Good luck with your interpreter! If you want to see a lovingly crafted but not very well documented testing infrastructure, go look at the test2 directory for the Quick C-- compiler.
I don't think there's anything 'special' about testing a compiler; in a sense it's almost easier than testing some programs, since a compiler has such a basic high-level summary - you hand in source, it gives you back (possibly) compiled code and (possibly) a set of diagnostic messages.
Like any complex software entity, there will be many code paths, but since it's all very data-oriented (text in, text and bytes out) it's straightforward to author tests.
I’ve written an article on compiler testing, the original conclusion of which (slightly toned down for publication) was: It’s morally wrong to reinvent the wheel. Unless you already know all about the preexisting solutions and have a very good reason for ignoring them, you should start by looking at the tools that already exist. The easiest place to start is Gnu C Torture, but bear in mind that it’s based on Deja Gnu, which has, shall we say, issues. (It took me six attempts even to get the maintainer to allow a critical bug report about the Hello World example onto the mailing list.)
I’ll immodestly suggest that you look at the following as a starting place for tools to investigate:
Software: Practice and Experience April 2007. (Payware, not available to the general public---free preprint at http://pobox.com/~flash/Practical_Testing_of_C99.pdf.
http://en.wikipedia.org/wiki/Compiler_correctness#Testing (Largely written by me.)
Compiler testing bibliography (Please let me know of any updates I’ve missed.)
In the case of brainfuck, I think testing it should be done with brainfuck scripts. I would test the following, though:
1: Are all the cells initialized to 0
2: What happens when you decrement the data pointer when it's currently pointing to the first cell? Does it wrap? Does it point to invalid memory?
3: What happens when you increment the data pointer when it's pointing at the last cell? Does it wrap? Does it point to invalid memory
4: Does output function correctly
5: Does input function correctly
6: Does the [ ] stuff work correctly
7: What happens when you increment a byte more than 255 times, does it wrap to 0 properly, or is it incorrectly treated as an integer or other value.

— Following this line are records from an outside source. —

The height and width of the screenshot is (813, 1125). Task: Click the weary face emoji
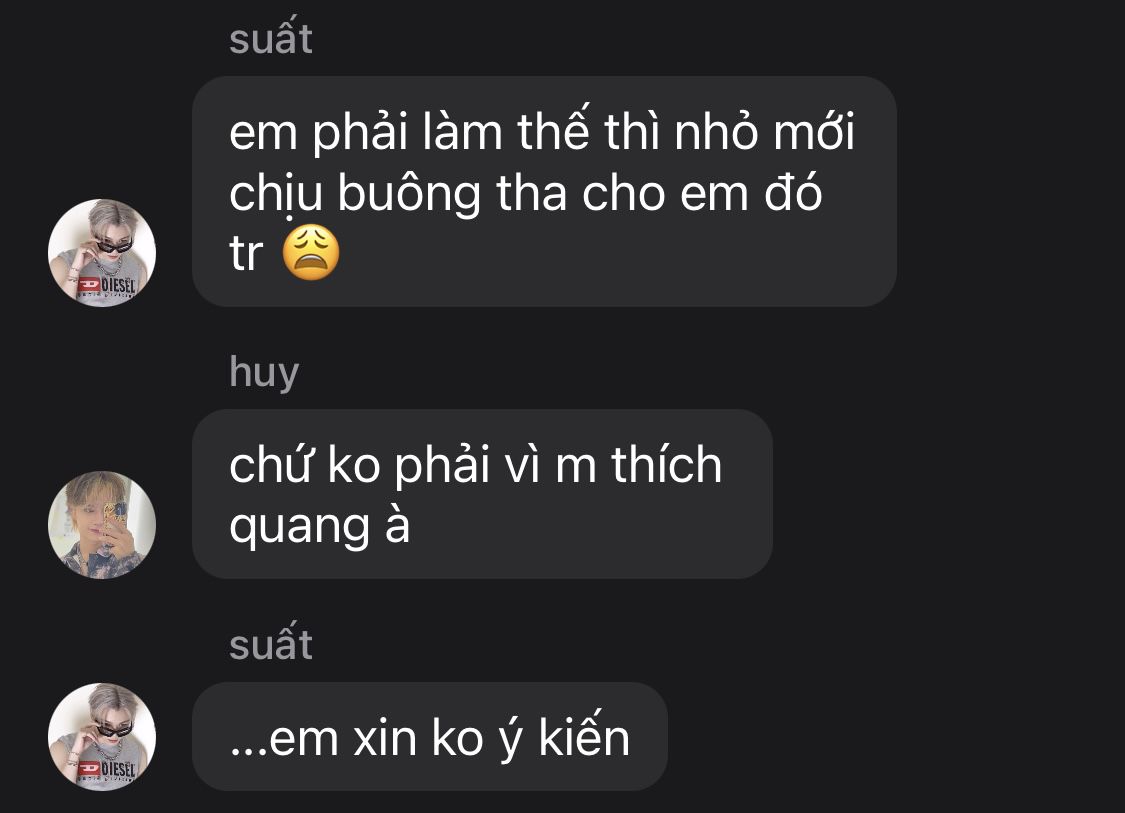click(311, 252)
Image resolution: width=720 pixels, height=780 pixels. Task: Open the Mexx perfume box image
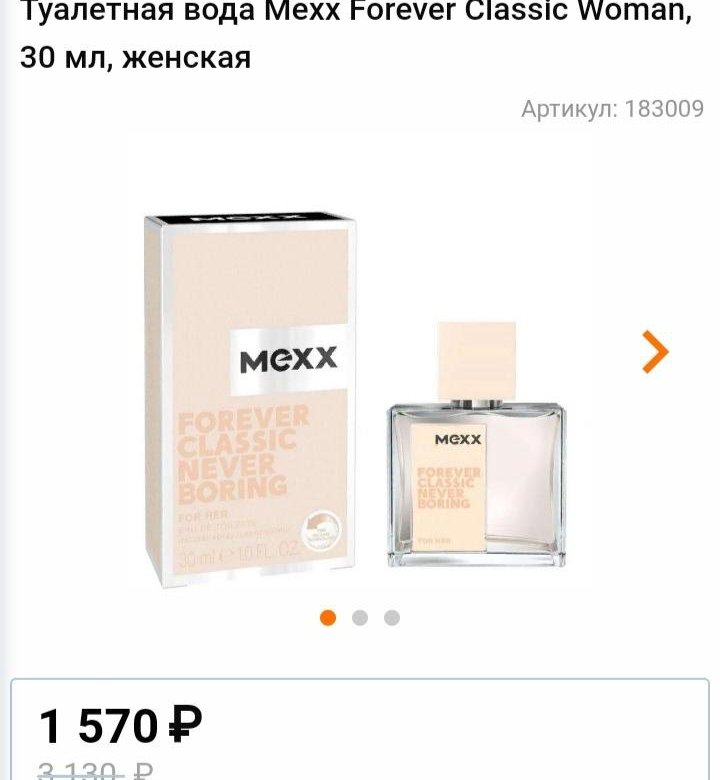pos(251,399)
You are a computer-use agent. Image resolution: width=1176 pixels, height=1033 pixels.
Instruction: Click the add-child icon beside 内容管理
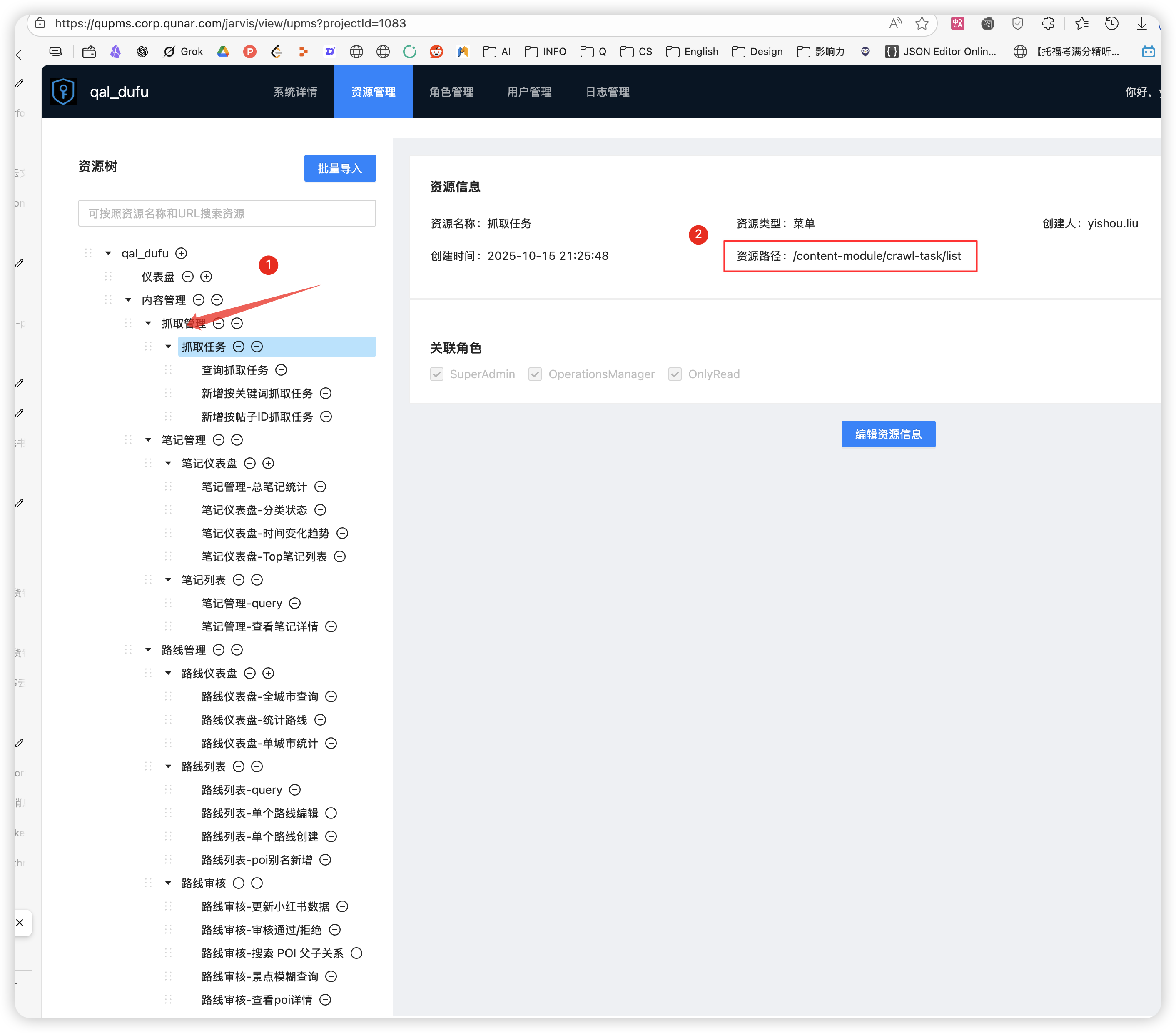pos(217,300)
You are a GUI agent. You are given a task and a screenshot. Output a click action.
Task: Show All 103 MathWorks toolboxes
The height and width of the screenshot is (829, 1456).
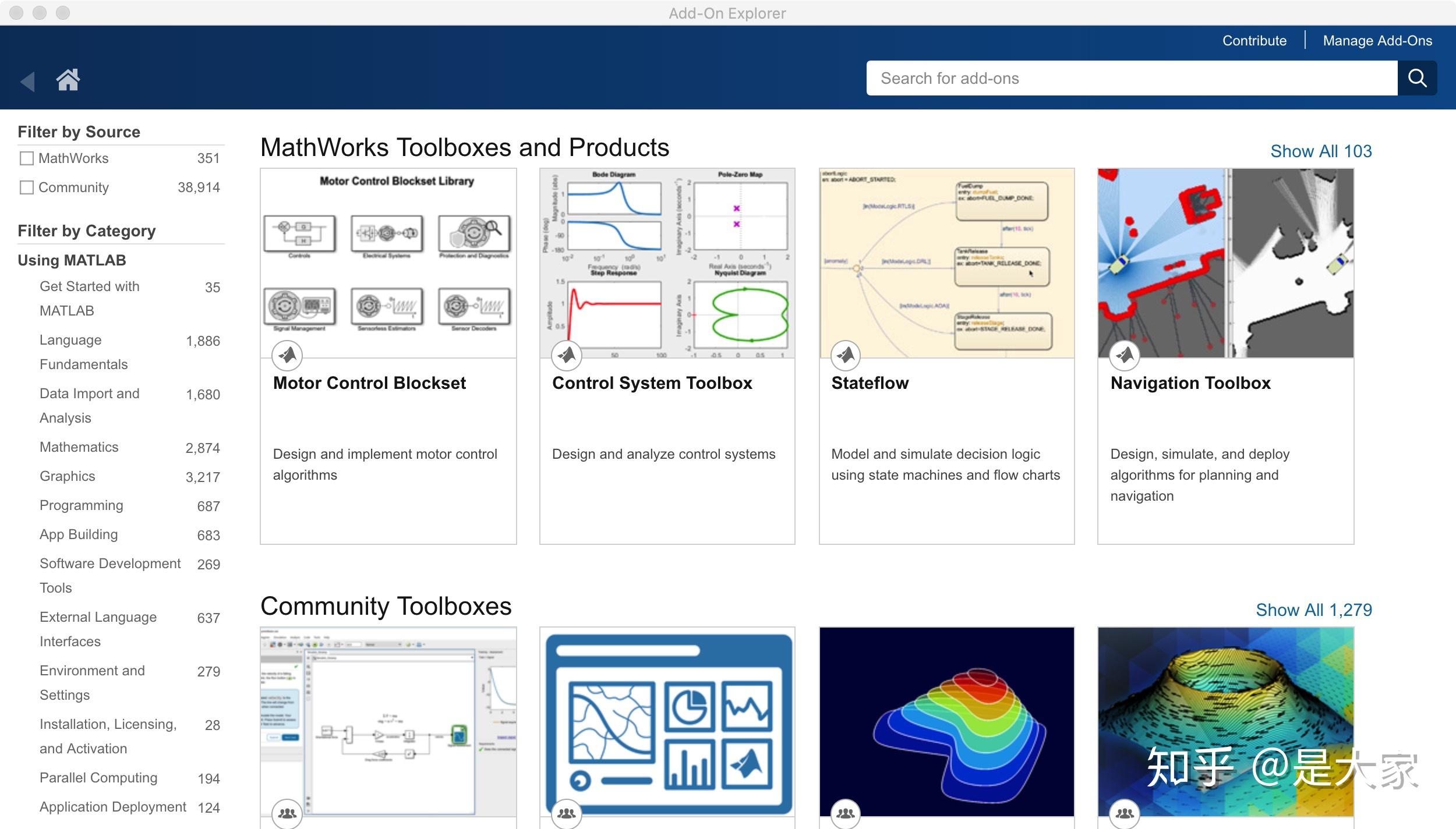pos(1320,151)
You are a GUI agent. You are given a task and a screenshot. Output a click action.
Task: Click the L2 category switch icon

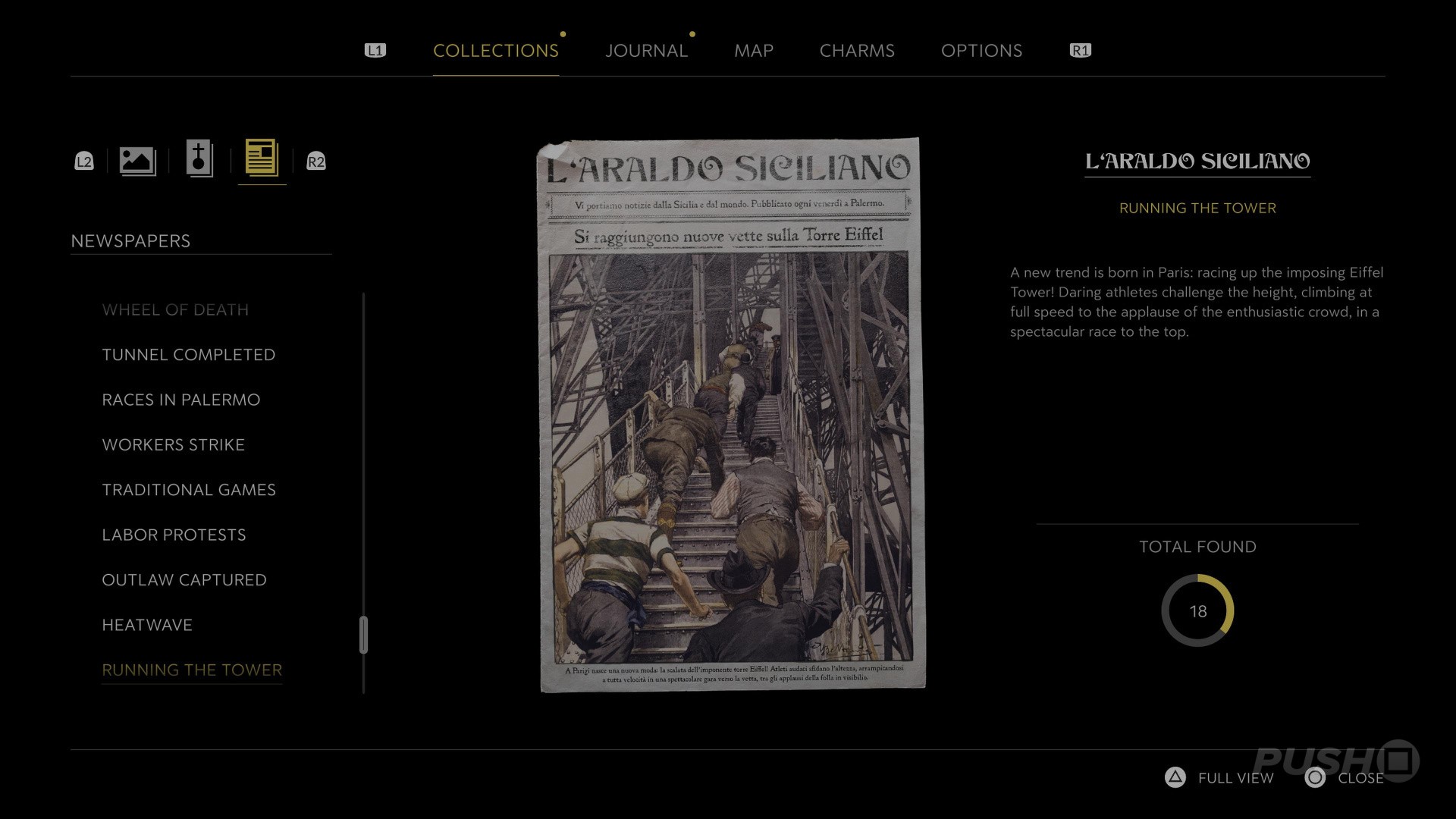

More tests are possible too, but this is probably where i'd start. I wrote a BF compiler a few years ago, and that had a few extra tests. Particularly I tested the [ ] stuff heavily, by having a lot of code inside the block, since an early version of my code generator had issues there (on x86 using a jxx I had issues when the block produced more than 128 bytes or so of code, resulting in invalid x86 asm).
You can test with some already written apps.
The secret is to:
Separate the concerns
Observe the law of Demeter
Inject your dependencies
Well, software that is hard to test is a sign that the developer wrote it like it's 1985. Sorry to say that, but utilizing the three principles I presented here, even line numbered BASIC would be unit testable (it IS possible to inject dependencies into BASIC, because you can do "goto variable".